I forget who said that “all politics are local,” a sentiment I don’t entirely agree with, but I do think that space flight is inherently global and inescapably political. Maybe it shouldn’t be so much of the later.
NASA, with the might and resources of the United States government, was the only organization in the world that could have gotten us to the moon in 1969. It’s laughable to think that private companies could have, or should have given it a go. Space has been a boon to civilization, but our exploration of the moon was a pioneering adventure plain and simple. And it was an expensive one, at that. Then again, one might argue that the photographs Apollo astronauts took of the earth from the surface of the moon were worth the price of the entire program. Perspective is a powerful thing.

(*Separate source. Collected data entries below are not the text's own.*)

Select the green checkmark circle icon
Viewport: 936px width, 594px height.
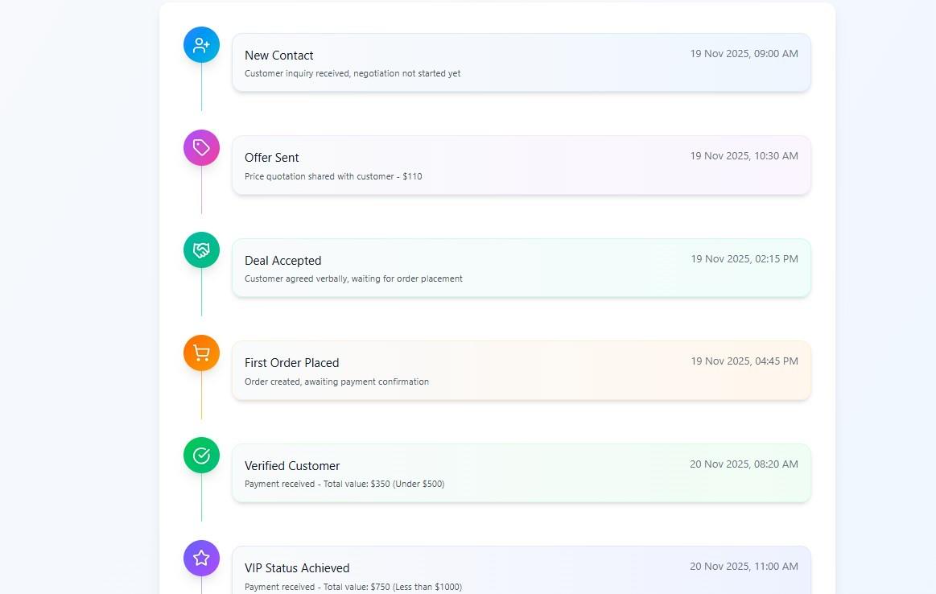point(201,456)
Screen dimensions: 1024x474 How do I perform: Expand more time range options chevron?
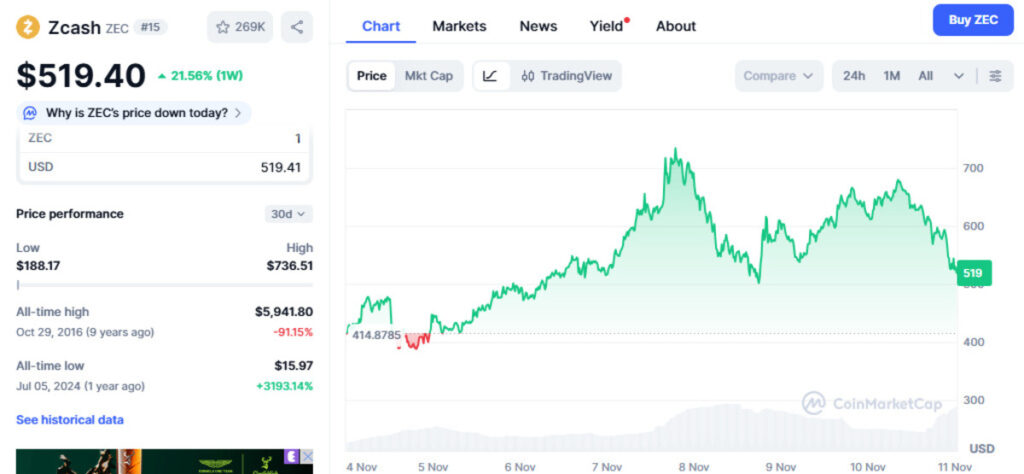click(959, 76)

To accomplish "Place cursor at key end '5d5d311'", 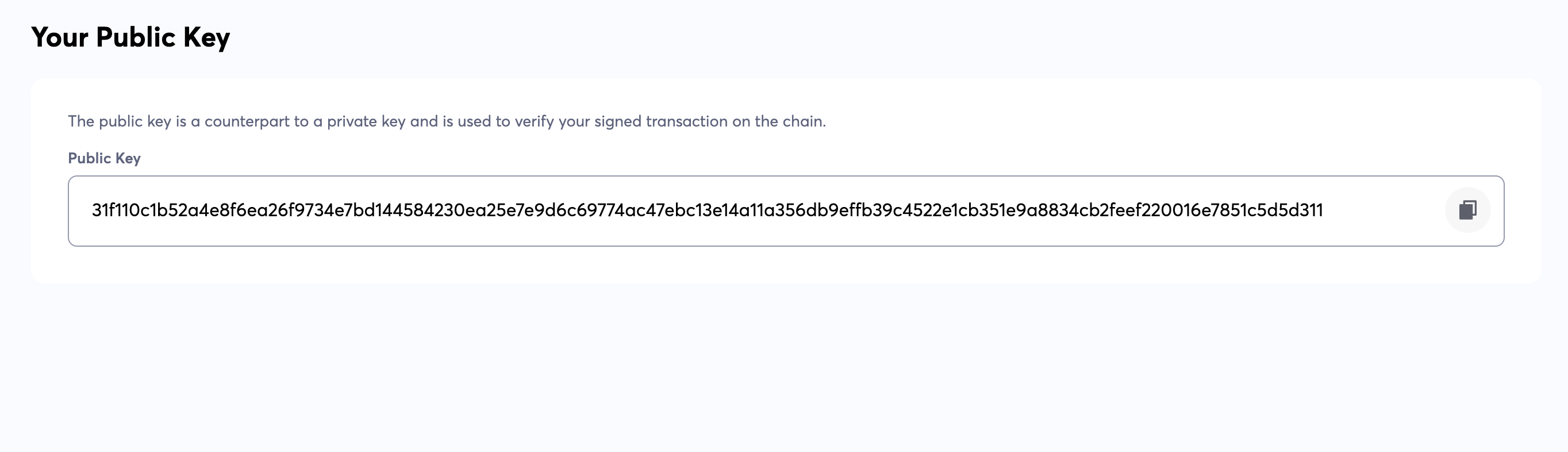I will pyautogui.click(x=1321, y=211).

But shortly after the Apollo moon missions the space program seemed to lose its hold on the collective American imagination. The Space Shuttle program helped revive it, true, but even then it was a program that was phenomenally expensive and wasteful, not to mention the horrific loss of life with the disasters of Challenger in 1986 and Columbia in 2003. Risk is part and parcel of space travel, and astronauts to a one will tell you that they understand and accept that. It’s a remarkable thing about astronauts and test pilots, and one might argue, about a lot of regular pilots, too.
Even before the demise of the Space Shuttle program, NASA was exploring ways to involve private companies in promoting space flight. Sir Richard Branson teamed with Burt Rutan and Scaled Composites more than a decade ago to get into the game, and their progress has been remarkable, if not without tragedy of its own.

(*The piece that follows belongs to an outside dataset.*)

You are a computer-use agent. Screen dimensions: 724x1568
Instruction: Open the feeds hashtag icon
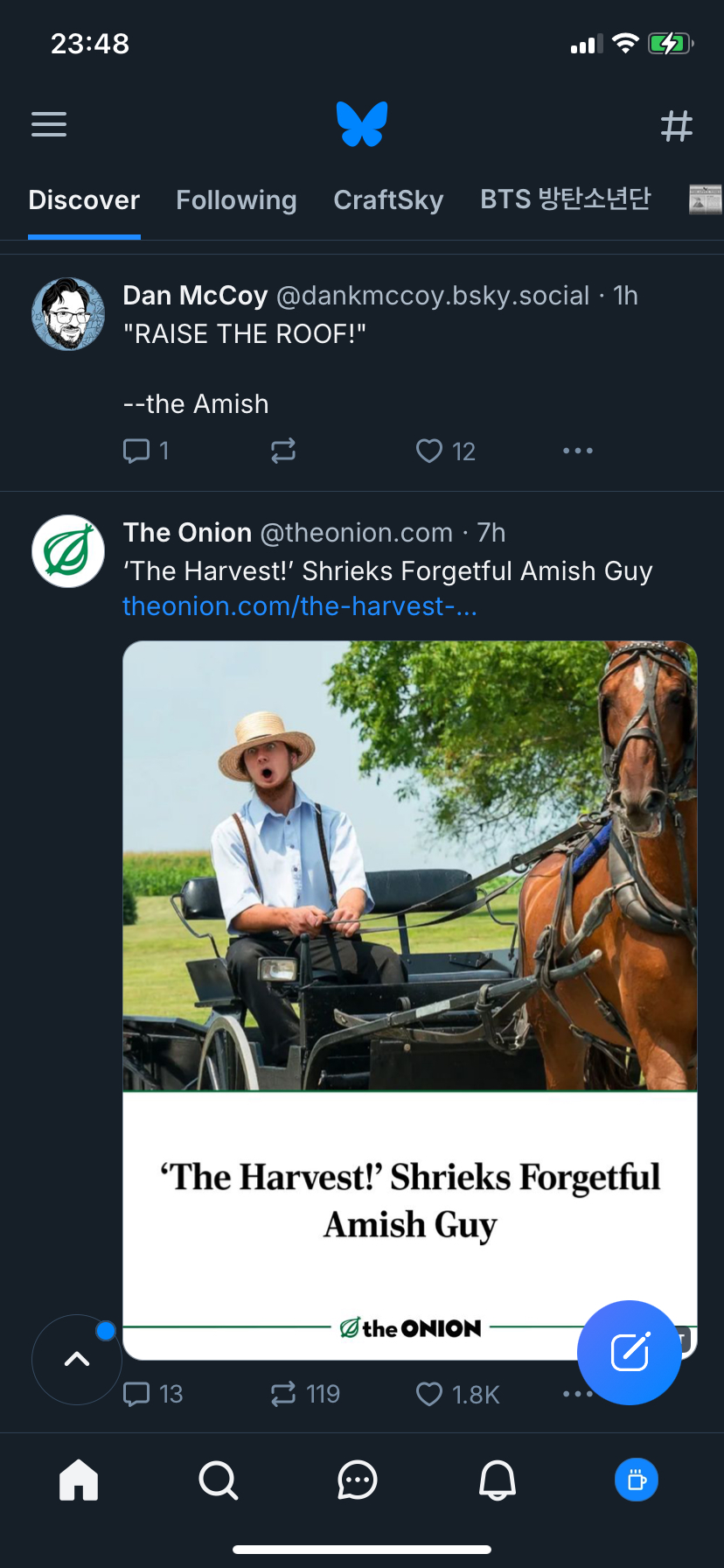pyautogui.click(x=676, y=126)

And on Tuesday Jeff Bezos’ Blue Origins space program team gave us all cause to cheer, when they conducted a successful launch and recovery of a rocket and the capsule. The remarkable thing, and you probably know this already, is that the Blue Origins team recovered not only the capsule, which made a giant poof of smoke upon landing under parachutes in the desert of West Texas, but the booster rocket, too, which brought itself back in for a safe landing back on its pad. It was ready to fill the tanks and go flying again.
The efficiency and innovation of Virgin Galactic and Blue Origins, along with other private firms in the space game, is compelling evidence that not only is government not always the answer but maybe they come up with wrong answers.

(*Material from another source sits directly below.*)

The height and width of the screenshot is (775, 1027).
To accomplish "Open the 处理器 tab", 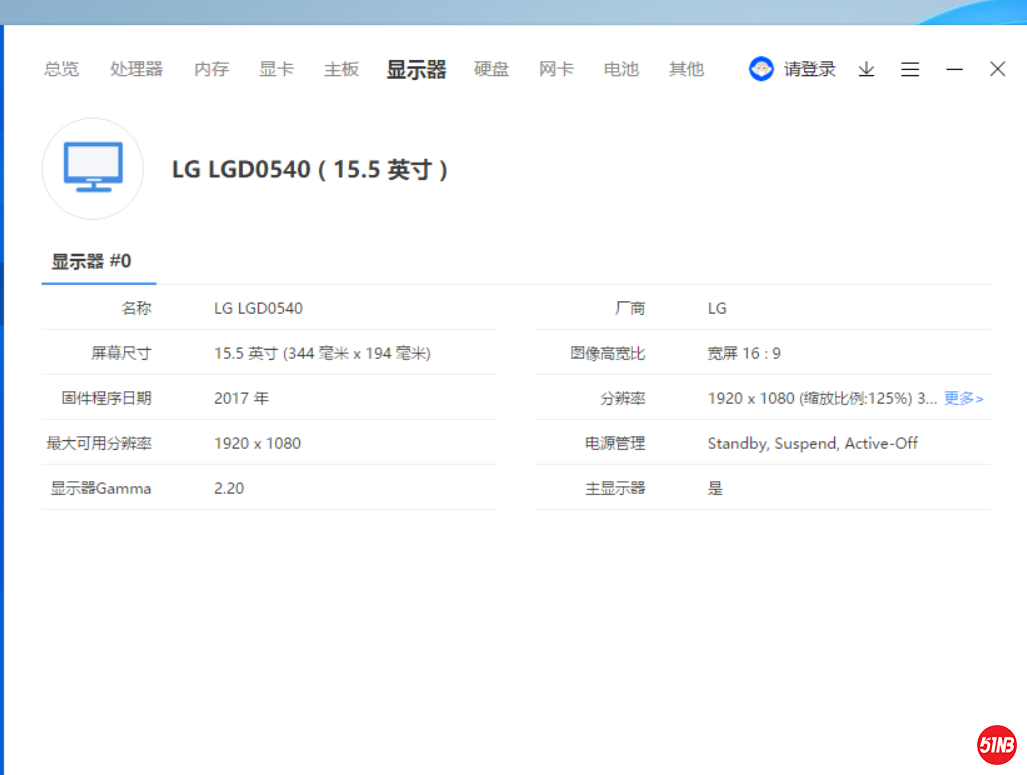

There’s no questioning the success of the Gemini and Apollo programs, unless you’re one of those kooks who thinks all the moon footage was shot on a Hollywood sound stage, but there’s also no question that the availability of essentially unlimited resources can work against coming up with the best answers to a problem. Why didn’t NASA have its booster rockets fly home on their own? Well, for one, it didn’t have the technology, but I’d argue, for two, that even if it had, there are not the same drivers for innovation that private concerns have. I’m guessing that more than few corporate honchos fall asleep at night dreaming about the goodies they could mine in the asteroid belt.
And space is still a place of glamour and mystery, which has to be a big part of the allure for private firms, especially ones headed by charismatic personalities who live to make big ideas come true, or if not, then at least try out the biggest ones before they die. There’s something essentially American in that, which we can justifiably take some pride in. After all, we invented aviation and won the space race. So who knows, maybe the new space race is only now getting started.